President Joe Biden on Monday will meet virtually with family and independent farmers and ranchers to discuss his administration’s plan to create “a more competitive, fair, resilient meat and poultry sector,” according to the White House. Attorney General Merrick Garland and Secretary of Agriculture Tom Vilsack will also attend the meeting.

The announcement comes as food prices — particularly for beef — skyrocket and inflation remains a top concern of the White House. Persistent global supply chain issues and the emergence of the Omicron variant of Covid-19 threaten to prolong these rising prices.

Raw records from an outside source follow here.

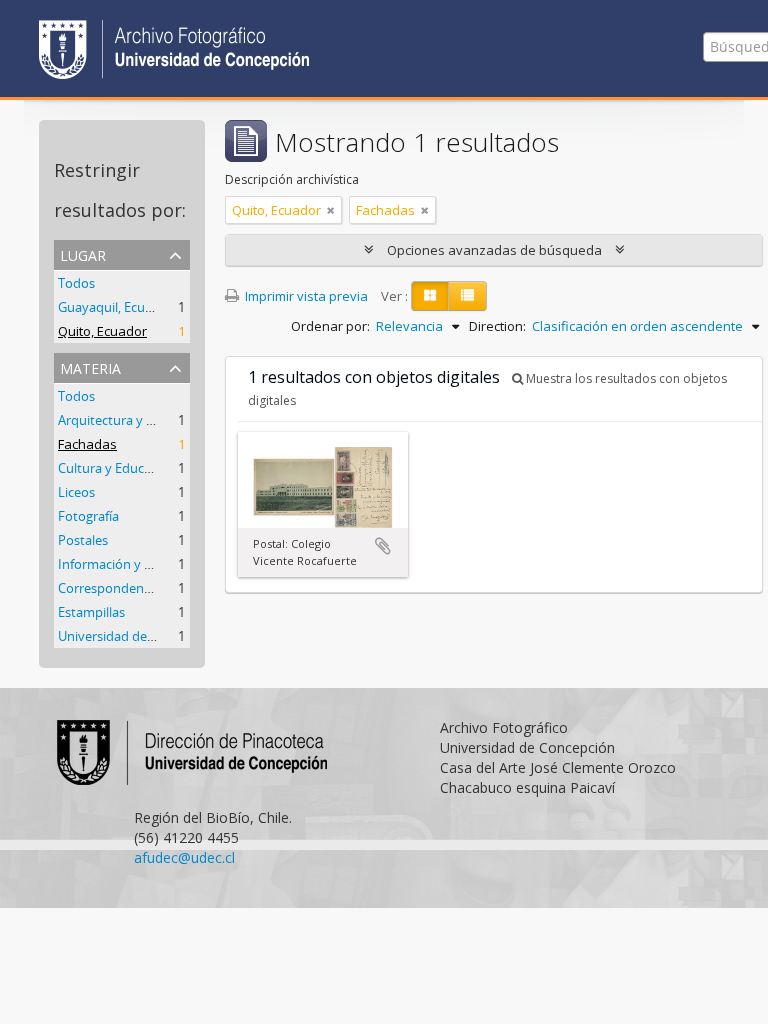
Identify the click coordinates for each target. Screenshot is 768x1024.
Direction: (497, 326)
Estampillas (91, 612)
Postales (83, 540)
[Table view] (467, 296)
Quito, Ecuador (102, 331)
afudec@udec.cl (184, 857)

“Over the last few decades, we’ve seen too many industries become dominated by a handful of large companies that control most of the business and most of the opportunities — raising prices and decreasing options for American families, while also squeezing out small businesses and entrepreneurs,” the White House said.

Beef prices in November were up 20.9% from a year earlier, according to the US Department of Labor, and grocery prices jumped 6.4%, which is the largest 12-month increase since December 2008. Consumer price inflation, which includes gas prices and other categories, rose by 6.8% in the 12-month period ending in November, hitting its highest level in 39 years.

As part of the plan, the US Department of Agriculture will provide up to $375 million in grants for independent processing plant projects, $275 million in partnership with lenders to provide loans and other support to businesses to increase access to capital, $100 million for workforce training, $50 million for technical assistance and research and development and $100 million to reduce overtime inspection costs to help smaller processing plants.

The funding will be allocated from the $1.9 trillion Covid-19 emergency relief bill that Congress passed last year.

This year, the Biden administration says it will issue stronger rules to combat abuses by meatpackers and processors, and issue new labeling rules so that consumers “can better understand where their meat comes from,” the White House says.

The Department of Justice and the USDA are also announcing a joint initiative to coordinate their efforts and will launch a new portal for reporting concerns about potential violations of competition laws within 30 days, the White House says.